K-nearest neighbor (kNN), a simple and powerful supervised machine learning (ML) algorithm, is used to solve regression and classification problems. It memorizes training data instead of learning a discriminative function from the data.

Advantages

  • kNN is a non-parametric classifier, and does not make assumptions about the distribution of classes.

  • Can be used universally in multiclass classification

  • Outliers have no influence

  • It is easy to implement

Disadvantages

  • K value must work with the testing and training data, making it difficult to find.

  • It memorizes instead of learning.

  • It measures distance with each data point, making it exhaustive.

Decision Trees

Like flow charts, decision trees are structures which use conditional statements to guide a decision path. Because they are easy to interpret, have a high level of accuracy, and are stable, decision trees are one of the most frequently used supervised learning methods. Additionally, they map both linear and non-linear relationships.

Advantages

  • Decision trees are ideal for classification.

  • Can compute binary or multiclass classification problems.

Disadvantages

  • Can create overly-complex trees.

  • Small variations in the data can result in an entirely different tree being created.

  • Create biased trees if one or more classes dominate.

 

Binary vs. Multiclass Classification

The algorithms discussed above can be used in both binary and multiclass classification. However, there are differences in these classifications and how they are used.

Binary classification is used to organize data into two classes. Examples of binary classification include: email spam detection, churn prediction, and conversion prediction.

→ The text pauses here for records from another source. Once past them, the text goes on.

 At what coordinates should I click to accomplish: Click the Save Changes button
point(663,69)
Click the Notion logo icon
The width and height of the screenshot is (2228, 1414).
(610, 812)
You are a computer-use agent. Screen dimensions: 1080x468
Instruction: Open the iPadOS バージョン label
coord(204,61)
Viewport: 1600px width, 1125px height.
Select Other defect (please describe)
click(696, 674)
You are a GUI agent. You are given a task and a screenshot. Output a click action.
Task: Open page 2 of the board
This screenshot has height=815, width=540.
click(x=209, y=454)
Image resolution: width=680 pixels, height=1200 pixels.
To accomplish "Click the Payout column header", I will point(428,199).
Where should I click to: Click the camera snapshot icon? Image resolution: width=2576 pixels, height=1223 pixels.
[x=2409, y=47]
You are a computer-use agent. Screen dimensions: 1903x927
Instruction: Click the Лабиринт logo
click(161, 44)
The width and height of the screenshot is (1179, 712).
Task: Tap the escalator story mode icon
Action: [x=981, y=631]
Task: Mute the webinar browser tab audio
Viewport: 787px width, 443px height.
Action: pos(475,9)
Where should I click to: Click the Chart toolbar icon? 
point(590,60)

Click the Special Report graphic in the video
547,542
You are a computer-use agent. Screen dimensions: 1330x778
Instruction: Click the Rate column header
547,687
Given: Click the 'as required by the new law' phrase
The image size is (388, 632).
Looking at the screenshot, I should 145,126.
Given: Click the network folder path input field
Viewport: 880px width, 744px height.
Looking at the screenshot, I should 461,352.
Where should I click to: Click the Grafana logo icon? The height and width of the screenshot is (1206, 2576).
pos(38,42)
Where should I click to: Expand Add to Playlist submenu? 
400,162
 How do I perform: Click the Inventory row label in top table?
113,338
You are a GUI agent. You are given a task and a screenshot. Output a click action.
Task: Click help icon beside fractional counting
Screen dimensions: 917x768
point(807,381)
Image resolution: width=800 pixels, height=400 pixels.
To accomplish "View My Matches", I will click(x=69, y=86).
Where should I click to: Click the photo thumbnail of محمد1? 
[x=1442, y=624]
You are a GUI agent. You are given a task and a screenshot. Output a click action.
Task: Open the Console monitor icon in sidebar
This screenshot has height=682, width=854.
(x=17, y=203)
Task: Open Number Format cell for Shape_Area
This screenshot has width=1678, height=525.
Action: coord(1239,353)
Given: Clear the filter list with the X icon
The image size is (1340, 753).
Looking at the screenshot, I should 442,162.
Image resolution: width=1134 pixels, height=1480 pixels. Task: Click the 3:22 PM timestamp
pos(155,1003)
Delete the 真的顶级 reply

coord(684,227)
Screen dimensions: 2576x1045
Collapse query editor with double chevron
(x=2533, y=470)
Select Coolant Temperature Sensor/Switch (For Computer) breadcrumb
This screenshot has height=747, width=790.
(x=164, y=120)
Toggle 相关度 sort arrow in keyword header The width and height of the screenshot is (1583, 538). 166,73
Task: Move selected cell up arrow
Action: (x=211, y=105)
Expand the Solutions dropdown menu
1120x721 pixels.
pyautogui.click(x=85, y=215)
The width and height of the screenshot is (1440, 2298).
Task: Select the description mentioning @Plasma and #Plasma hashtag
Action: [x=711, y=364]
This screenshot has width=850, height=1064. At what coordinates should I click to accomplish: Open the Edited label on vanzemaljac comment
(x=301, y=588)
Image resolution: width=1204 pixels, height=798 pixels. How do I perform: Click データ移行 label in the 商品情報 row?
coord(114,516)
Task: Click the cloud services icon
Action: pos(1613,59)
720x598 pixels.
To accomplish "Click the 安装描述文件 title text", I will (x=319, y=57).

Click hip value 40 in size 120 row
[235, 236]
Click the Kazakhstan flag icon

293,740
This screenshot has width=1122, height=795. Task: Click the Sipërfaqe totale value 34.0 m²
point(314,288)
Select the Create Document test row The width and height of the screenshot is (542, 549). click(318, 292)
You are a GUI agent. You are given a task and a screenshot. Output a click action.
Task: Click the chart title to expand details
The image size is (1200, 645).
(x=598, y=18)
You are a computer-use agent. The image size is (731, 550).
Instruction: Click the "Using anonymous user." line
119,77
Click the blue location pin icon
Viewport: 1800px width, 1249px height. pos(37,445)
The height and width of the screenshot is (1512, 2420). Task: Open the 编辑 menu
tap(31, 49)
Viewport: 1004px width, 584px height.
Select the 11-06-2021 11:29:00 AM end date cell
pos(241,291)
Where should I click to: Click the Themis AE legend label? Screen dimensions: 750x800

Multiclass classification permits multiple classes. Examples of multiclass classification include: face classification, animal species classification, and optical character recognition.

 

How is Multiclass Classification Used?

Multiclass classification has a variety of applications. It can be used to identify animals from images and sort them into categories. Cybersecurity companies can use multiclass classification to sort incoming emails as spam or not. It can also be used when analyzing an individual's mood into more than positive or negative. Instead, it will use multiple categories such as, happy, sad, depressed, excited, etc. There is no limit to the amount of classes used in multiclass classification.